12:30A.M.
A thick haze is drifting towards me from across the street.  The lights are blocked out by the smoke. A car is zooming down the road backwards, and I’m cradling a bag of Swedish Fish close to my chest.  Someone screams my name.  The noxious cloud hides them, but I can make out a pack of humanoid shapes moving towards me.

Is this a war zone?  A riot?  The apocalypse?  Nope, it’s the Street, late one Saturday night (or early Sunday morning, depending on who you ask), and I’m dead sober.  The haze is the residue from a fire extinguisher a guy stumbling out of Cloister decided to release, the Swedish Fish are snacks for the drunken masses I was sure I’d encounter, and the shapes screaming my name are my friends on their way to Ivy.  The car driving backwards?  I still have no idea.  Like a lot of things that night, it would go unexplained, and, honestly, it’s probably better that way.

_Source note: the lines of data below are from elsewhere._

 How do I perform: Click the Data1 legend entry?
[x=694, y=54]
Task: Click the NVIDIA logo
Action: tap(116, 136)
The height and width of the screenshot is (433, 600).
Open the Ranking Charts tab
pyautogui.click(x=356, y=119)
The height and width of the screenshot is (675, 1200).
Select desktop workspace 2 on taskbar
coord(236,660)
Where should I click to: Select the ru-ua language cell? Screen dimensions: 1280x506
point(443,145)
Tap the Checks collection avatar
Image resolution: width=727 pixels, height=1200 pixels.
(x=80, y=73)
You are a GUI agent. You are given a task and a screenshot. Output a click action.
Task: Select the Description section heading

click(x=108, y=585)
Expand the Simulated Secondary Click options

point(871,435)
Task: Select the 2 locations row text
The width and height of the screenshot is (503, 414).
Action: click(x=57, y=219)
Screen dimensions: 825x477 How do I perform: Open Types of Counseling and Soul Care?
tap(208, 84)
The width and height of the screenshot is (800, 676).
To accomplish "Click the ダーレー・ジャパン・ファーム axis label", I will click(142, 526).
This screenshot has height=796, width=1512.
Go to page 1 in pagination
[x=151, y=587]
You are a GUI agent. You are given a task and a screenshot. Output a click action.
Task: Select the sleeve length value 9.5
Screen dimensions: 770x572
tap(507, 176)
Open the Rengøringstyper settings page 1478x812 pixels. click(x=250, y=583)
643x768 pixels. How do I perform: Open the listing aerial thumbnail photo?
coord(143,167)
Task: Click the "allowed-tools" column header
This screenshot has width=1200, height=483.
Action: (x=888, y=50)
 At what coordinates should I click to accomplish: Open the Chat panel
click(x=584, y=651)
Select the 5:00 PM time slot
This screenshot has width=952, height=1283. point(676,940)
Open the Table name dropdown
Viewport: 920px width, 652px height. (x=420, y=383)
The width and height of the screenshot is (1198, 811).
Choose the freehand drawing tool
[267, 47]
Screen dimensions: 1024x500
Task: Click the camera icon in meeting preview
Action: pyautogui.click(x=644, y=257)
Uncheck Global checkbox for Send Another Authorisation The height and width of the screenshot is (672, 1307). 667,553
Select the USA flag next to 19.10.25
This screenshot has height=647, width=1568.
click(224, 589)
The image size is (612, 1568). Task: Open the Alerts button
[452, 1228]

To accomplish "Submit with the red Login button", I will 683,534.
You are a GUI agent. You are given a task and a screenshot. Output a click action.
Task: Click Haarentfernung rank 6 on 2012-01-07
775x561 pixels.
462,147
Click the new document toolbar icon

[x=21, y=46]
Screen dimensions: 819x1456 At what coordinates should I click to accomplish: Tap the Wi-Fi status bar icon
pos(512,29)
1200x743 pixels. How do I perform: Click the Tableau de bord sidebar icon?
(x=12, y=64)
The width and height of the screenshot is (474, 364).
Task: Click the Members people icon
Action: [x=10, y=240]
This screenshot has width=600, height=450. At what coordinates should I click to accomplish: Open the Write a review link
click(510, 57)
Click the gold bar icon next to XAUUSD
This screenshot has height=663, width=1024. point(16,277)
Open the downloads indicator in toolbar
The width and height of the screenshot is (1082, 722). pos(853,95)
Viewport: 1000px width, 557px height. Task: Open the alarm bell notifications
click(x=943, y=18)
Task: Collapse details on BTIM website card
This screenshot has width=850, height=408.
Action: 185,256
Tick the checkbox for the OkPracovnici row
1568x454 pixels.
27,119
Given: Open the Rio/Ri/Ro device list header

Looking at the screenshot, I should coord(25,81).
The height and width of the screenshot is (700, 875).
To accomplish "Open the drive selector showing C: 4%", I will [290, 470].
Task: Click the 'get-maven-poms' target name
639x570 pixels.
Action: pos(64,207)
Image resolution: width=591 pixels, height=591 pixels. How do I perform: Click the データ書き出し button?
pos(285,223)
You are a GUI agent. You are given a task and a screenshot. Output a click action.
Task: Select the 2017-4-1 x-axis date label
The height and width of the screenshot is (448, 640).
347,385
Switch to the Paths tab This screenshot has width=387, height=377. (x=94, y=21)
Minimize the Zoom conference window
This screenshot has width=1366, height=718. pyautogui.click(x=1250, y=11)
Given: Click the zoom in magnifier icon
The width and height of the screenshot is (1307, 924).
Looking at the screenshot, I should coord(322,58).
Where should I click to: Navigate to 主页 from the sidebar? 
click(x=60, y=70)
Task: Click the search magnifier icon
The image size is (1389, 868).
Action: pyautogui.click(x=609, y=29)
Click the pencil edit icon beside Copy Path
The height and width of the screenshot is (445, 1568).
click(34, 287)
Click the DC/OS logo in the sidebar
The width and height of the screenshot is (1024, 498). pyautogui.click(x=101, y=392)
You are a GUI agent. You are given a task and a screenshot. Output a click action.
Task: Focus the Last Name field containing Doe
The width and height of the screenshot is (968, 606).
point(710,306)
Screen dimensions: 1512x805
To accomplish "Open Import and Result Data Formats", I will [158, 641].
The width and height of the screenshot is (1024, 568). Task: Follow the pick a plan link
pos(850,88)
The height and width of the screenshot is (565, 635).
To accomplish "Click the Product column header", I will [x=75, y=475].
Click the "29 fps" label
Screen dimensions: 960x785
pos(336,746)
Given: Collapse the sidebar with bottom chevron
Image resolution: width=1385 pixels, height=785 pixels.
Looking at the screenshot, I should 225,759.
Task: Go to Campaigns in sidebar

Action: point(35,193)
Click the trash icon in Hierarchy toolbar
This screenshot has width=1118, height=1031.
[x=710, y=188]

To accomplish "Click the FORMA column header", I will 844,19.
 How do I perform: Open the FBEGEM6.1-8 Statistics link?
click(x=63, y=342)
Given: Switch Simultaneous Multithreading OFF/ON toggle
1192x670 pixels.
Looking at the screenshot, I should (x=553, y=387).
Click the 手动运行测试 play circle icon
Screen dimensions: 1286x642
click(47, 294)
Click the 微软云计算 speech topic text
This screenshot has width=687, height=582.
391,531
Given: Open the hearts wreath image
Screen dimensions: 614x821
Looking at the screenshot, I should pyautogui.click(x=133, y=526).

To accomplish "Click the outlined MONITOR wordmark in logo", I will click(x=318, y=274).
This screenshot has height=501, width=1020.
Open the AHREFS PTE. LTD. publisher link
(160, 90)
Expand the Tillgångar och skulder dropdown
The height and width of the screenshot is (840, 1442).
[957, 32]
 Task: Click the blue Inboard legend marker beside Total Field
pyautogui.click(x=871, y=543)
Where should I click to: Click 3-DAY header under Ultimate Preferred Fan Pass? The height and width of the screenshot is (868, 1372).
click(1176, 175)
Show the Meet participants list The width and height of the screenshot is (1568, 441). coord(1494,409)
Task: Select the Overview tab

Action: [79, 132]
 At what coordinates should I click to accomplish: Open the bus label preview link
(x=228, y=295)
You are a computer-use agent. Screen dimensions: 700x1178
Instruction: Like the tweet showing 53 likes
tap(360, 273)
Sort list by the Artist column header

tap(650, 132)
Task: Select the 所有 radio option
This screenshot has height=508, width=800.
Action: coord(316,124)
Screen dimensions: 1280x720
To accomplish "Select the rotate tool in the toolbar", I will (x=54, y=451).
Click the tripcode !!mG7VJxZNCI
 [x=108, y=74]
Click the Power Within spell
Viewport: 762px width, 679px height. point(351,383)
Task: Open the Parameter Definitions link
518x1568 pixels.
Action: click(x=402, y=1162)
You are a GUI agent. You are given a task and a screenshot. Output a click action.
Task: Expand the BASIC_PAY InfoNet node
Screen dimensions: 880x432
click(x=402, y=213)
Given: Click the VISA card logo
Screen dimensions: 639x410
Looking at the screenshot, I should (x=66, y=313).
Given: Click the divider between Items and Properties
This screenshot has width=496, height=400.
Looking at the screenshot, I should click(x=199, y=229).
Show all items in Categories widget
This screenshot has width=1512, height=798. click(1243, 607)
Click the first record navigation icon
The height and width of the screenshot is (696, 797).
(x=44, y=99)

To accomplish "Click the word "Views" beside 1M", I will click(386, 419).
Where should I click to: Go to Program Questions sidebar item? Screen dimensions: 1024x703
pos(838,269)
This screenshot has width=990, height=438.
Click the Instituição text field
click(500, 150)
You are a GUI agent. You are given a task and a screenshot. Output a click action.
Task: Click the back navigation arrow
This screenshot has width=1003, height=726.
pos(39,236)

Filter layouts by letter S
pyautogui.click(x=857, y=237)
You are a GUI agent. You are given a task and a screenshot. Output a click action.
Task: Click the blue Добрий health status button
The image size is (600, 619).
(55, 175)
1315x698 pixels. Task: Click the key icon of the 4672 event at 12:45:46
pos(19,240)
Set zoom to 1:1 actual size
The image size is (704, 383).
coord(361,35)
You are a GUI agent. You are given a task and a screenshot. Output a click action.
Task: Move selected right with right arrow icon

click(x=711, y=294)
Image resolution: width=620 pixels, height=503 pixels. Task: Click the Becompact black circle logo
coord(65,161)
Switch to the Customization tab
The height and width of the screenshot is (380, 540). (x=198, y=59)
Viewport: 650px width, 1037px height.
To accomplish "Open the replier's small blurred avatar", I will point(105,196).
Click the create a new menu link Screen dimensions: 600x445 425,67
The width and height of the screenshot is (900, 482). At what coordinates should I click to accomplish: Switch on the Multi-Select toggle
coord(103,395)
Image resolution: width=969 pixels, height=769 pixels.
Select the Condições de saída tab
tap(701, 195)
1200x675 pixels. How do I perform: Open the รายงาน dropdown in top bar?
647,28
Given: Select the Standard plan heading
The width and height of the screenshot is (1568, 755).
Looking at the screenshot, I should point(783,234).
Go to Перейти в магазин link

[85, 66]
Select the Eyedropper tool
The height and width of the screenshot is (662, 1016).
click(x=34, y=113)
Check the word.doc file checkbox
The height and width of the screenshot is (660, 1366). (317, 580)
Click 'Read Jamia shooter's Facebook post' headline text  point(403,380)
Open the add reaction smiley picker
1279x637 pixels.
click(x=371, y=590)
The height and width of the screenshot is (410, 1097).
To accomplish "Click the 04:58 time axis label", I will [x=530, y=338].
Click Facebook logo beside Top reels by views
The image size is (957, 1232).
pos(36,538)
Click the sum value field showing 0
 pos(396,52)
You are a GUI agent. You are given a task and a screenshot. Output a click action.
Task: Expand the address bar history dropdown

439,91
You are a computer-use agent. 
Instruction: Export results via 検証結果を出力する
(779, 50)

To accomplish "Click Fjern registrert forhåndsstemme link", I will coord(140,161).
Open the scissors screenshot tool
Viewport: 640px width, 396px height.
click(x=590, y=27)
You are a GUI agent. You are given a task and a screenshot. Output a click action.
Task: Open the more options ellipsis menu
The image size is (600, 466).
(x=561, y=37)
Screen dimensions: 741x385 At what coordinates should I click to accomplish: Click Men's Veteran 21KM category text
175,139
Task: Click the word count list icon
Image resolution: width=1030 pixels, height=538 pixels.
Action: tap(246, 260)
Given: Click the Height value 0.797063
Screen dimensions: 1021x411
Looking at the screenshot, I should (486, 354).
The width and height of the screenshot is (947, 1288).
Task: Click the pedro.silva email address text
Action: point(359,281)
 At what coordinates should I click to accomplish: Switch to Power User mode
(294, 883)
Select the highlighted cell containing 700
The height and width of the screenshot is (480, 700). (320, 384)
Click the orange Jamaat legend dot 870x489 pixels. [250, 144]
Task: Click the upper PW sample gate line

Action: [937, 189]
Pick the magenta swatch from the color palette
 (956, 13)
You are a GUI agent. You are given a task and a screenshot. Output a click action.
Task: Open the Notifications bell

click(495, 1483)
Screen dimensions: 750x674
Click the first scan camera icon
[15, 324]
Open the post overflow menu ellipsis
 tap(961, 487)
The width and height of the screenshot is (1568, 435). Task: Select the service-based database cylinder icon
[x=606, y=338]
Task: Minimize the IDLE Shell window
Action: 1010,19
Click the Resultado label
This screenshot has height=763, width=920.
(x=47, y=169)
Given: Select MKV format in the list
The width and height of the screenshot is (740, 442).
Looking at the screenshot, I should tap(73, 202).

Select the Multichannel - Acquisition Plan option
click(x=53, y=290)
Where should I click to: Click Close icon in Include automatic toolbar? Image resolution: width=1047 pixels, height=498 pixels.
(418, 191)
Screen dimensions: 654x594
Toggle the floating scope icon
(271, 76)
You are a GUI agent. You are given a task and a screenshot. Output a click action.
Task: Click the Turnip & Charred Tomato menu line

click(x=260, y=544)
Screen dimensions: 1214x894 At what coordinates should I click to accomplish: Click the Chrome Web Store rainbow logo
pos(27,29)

As a Peer Health Adviser, I have to staff the UMatter bus once a semester with a SHARE Peer.  Tonight, that was my friend Curtis.  We’re supposed to make sure that everyone on the bus is safe, communicate drop-off locations to the driver, and, supposedly, McCosh really drunk people (which we, thankfully, didn’t have to do).  I was pretty apprehensive heading into the evening, but it turns out that being completely, utterly, sadly sober on the Street has its perks.  The people watching potential is enormous, especially for two anthropology majors.  Curtis and I imagine that we’re encountering an unknown culture for the first time and trying to observe it from a detached perspective.  I notice these weird things that I would normally laugh about and immediately forget.  Right after the fire extinguisher event, I witness someone hurdle the wall in front of Cannon.  Yes, that five-foot stone wall that runs along the sidewalk.  Conversations and arguments about things like who left their hairbrush on the wrong side of the room and who ate whose granola bars become studies in group dynamics.  Because your faculties are somewhat compromised while out, you don’t realize just how strange and hilarious drunk behavior is until you step back and just watch.

1:00 A.M.

As soon as our first passengers board, I decide that Curtis is the guy to go to if shit gets real.  He chats people up, finds out where they’re going, and passes it on to the driver.  A girl, wearing only a tank top and jeans despite the cold, gets on, and he immediately takes charge.

“Where are you headed?”

“Forbes,” she replies, shivering.

Curtis tells the driver our next stop and speaks to the girl again, “Are you alright?”

“Someone stole my jacket from Cannon.”  She looks distraught, but mostly cold.  “Thank god for this bus.  So warm.”

I’m pretty useless; I just sit there, offering the candy we brought.  It’s a feel-good task, though.  If you ever feel bad about yourself, I’d recommend giving out free food to drunk people.  In that two-hour stretch on the bus, people told me they loved me more times than I can count.

Our first loop is relatively uneventful.  One guy yells, “We have to get to Nassau!  The driver’s going the wrong way!”  He tries to whisper this last point to his friends but ends up yelling again.  As he leaves the bus, he clasps my hand and says to me, completely seriously, “See you at the boathouse!”  I stopped rowing last year and haven’t stepped foot in the boathouse in months.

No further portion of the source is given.